Additional benefits include ease of deployment in a hierarchical fashion and scalability in clustering. An automatic healing process through redistribution of a failed cache’s load to other engines makes it tolerant to fault and provides safety for failure. Multi home support by WCCP router is also ensured in addition to the ability to ensure an overload bypass. This bypass ensures that a cluster of a cache engine forwards overloaded requests automatically to the webserver of origin. There is also the dynamic bypass of the client especially on websites that require authentication of client via IP address. This is achieved using the cache’s address.
Therefore, in summary, web traffic is usually mostly redundant. This means that the same content is usually accessed every now and then by users often in a similar location. The elimination of these telecommunications that are recurrent often translates to significant savings. This could especially be enjoyed by ISP’s and corporations or enterprises with a huge number of client computers. Thus this technique to ensure that information that is frequently accessed is kept close leads to some benefits. These include lowered costs and an improvement in usability. There is thus eventual optimization of the WAN bandwidth with enabled monitoring of contents.
Conclusion
Clearly, vendor-specific caching seems to be more applicable than the other forms of caching e.g. using the proxy server, web browser, or caches that are standalone. This is from the fact that they create caching solutions whose main purpose is to ensure cutting down of cost and a reduction of time taken to access resources by a client. Therefore, further research ought to be conducted on how to seamlessly apply caching techniques of one vendor into gadgets that are made by another vendor. Alternatively, a protocol whose major task is to ensure cost-effective caching across any platform of devices i.e. whether Cisco-based or Microsoft-based or any other vendor-specific specifications. Such a scenario would not only ensure easier implementation for those who have opted to use the protocol but rather will ensure that an organization does not have to incur additional costs of purchasing some new gadgets from a specific vendor. This expensive purchase would only be so as to enjoy the low cost and effective caching.
References
Anon. (2010). Peer Content Caching and Retrieval: Hosted Cache Protocol Specification. New York: Microsoft.
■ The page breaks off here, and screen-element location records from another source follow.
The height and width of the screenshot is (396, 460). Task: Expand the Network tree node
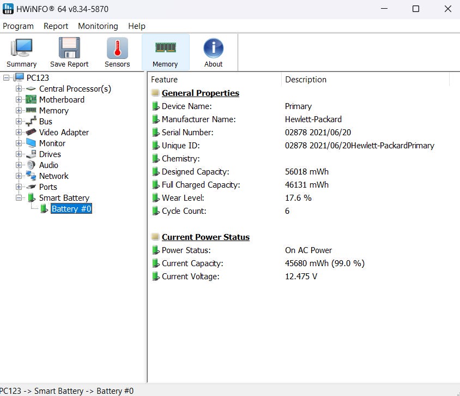[19, 176]
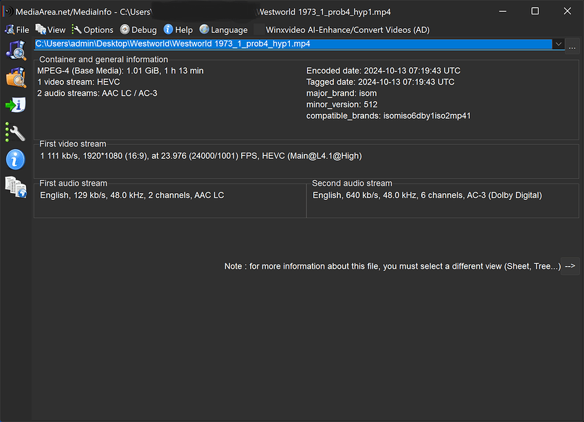
Task: Open preferences using the wrench sidebar icon
Action: pos(14,132)
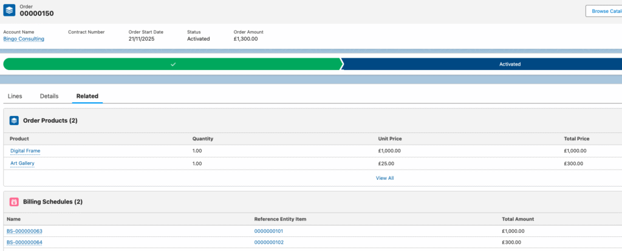Open billing schedule BS-000000063
622x251 pixels.
coord(24,231)
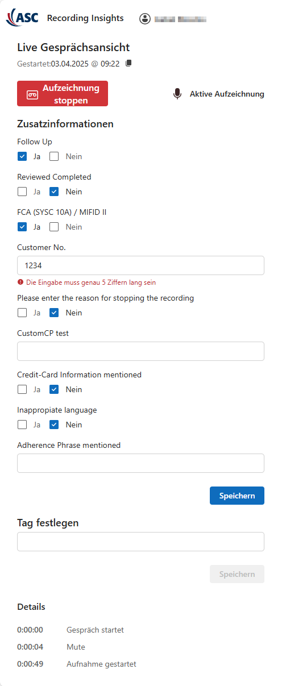Focus the CustomCP test text field
The width and height of the screenshot is (286, 686).
141,351
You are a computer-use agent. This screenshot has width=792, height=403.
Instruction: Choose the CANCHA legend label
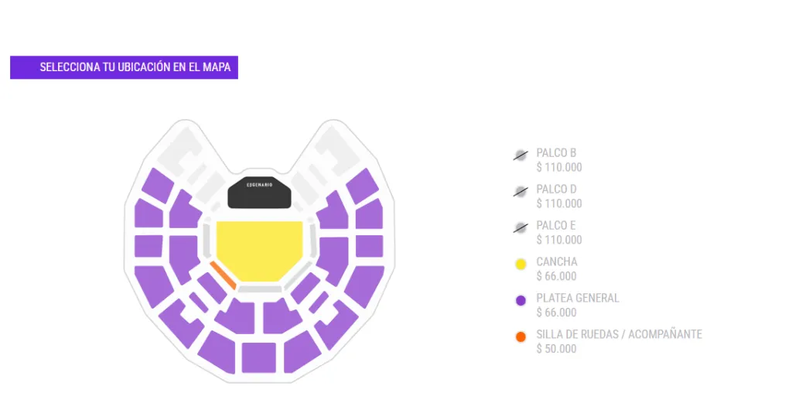(556, 262)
Johnson, D & Yih-Chun, H. (2000). Caching Strategies in On-Demand Routing Protocols for Wireless Ad Hoc Networks. Boston: Mobicom.
Kurose, J. (2001). Computer Networking: A-Top down Approach Featuring the Internet. India: Pearson Education.
Luotonen, A. (1997). Web Proxy Servers. New York: Prentice Hall.
Rabinovich, M. & Spatschak, O. (2001). Web Caching and Replication. New Jersey: Addison Wesley.
Ravi, J. (1994). A Caching Strategy to Reduce Network Impacts of PCS. IEE Journal on Selected Areas in Communication, 12(3): 89-95.